## WRITTEN PROBLEM
Copy the records below word for word, line for line.

::: DATA EXTRACT

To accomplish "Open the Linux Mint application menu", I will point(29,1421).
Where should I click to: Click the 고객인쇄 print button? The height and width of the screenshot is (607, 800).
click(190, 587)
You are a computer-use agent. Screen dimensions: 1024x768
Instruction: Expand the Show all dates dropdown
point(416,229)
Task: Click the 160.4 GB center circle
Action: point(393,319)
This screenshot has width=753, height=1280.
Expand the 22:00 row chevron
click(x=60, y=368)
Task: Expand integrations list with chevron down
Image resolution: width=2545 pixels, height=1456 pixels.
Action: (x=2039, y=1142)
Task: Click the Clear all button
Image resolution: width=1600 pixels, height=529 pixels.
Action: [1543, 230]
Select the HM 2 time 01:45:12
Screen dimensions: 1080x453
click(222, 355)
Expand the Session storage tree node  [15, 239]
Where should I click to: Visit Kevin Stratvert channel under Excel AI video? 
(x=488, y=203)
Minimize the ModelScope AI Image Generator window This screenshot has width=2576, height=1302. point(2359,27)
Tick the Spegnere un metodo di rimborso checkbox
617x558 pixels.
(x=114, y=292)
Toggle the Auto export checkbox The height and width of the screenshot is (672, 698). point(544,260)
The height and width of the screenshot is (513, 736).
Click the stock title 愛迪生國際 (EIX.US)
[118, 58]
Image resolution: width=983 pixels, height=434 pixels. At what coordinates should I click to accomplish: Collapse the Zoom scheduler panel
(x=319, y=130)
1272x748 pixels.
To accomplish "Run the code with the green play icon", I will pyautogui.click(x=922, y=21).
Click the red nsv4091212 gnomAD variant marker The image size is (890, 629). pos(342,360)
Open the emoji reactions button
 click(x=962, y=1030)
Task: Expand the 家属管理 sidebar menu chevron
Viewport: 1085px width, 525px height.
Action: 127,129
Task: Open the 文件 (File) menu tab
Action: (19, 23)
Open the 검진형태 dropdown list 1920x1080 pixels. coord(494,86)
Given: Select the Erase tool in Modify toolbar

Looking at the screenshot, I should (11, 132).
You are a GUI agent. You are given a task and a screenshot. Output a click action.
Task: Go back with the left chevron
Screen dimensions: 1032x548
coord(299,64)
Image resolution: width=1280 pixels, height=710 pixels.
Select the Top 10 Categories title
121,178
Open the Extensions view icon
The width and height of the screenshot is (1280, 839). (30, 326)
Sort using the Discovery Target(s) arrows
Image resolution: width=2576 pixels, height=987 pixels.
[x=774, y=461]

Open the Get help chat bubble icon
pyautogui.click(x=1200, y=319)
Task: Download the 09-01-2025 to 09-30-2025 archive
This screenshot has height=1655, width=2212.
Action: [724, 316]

::::::

## WRITTEN RESPONSE
To accomplish "Open the Linux Mint application menu", I will point(29,1421).
Where should I click to: Click the 고객인쇄 print button? The height and width of the screenshot is (607, 800).
click(190, 587)
You are a computer-use agent. Screen dimensions: 1024x768
Instruction: Expand the Show all dates dropdown
point(416,229)
Task: Click the 160.4 GB center circle
Action: point(393,319)
This screenshot has width=753, height=1280.
Expand the 22:00 row chevron
click(x=60, y=368)
Task: Expand integrations list with chevron down
Image resolution: width=2545 pixels, height=1456 pixels.
Action: (x=2039, y=1142)
Task: Click the Clear all button
Image resolution: width=1600 pixels, height=529 pixels.
Action: [1543, 230]
Select the HM 2 time 01:45:12
Screen dimensions: 1080x453
click(222, 355)
Expand the Session storage tree node  [15, 239]
Where should I click to: Visit Kevin Stratvert channel under Excel AI video? 
(x=488, y=203)
Minimize the ModelScope AI Image Generator window This screenshot has width=2576, height=1302. point(2359,27)
Tick the Spegnere un metodo di rimborso checkbox
617x558 pixels.
(x=114, y=292)
Toggle the Auto export checkbox The height and width of the screenshot is (672, 698). point(544,260)
The height and width of the screenshot is (513, 736).
Click the stock title 愛迪生國際 (EIX.US)
[118, 58]
Image resolution: width=983 pixels, height=434 pixels. At what coordinates should I click to accomplish: Collapse the Zoom scheduler panel
(x=319, y=130)
1272x748 pixels.
To accomplish "Run the code with the green play icon", I will pyautogui.click(x=922, y=21).
Click the red nsv4091212 gnomAD variant marker The image size is (890, 629). pos(342,360)
Open the emoji reactions button
 click(x=962, y=1030)
Task: Expand the 家属管理 sidebar menu chevron
Viewport: 1085px width, 525px height.
Action: 127,129
Task: Open the 文件 (File) menu tab
Action: (19, 23)
Open the 검진형태 dropdown list 1920x1080 pixels. coord(494,86)
Given: Select the Erase tool in Modify toolbar

Looking at the screenshot, I should (11, 132).
You are a GUI agent. You are given a task and a screenshot. Output a click action.
Task: Go back with the left chevron
Screen dimensions: 1032x548
coord(299,64)
Image resolution: width=1280 pixels, height=710 pixels.
Select the Top 10 Categories title
121,178
Open the Extensions view icon
The width and height of the screenshot is (1280, 839). (30, 326)
Sort using the Discovery Target(s) arrows
Image resolution: width=2576 pixels, height=987 pixels.
[x=774, y=461]

Open the Get help chat bubble icon
pyautogui.click(x=1200, y=319)
Task: Download the 09-01-2025 to 09-30-2025 archive
This screenshot has height=1655, width=2212.
Action: [724, 316]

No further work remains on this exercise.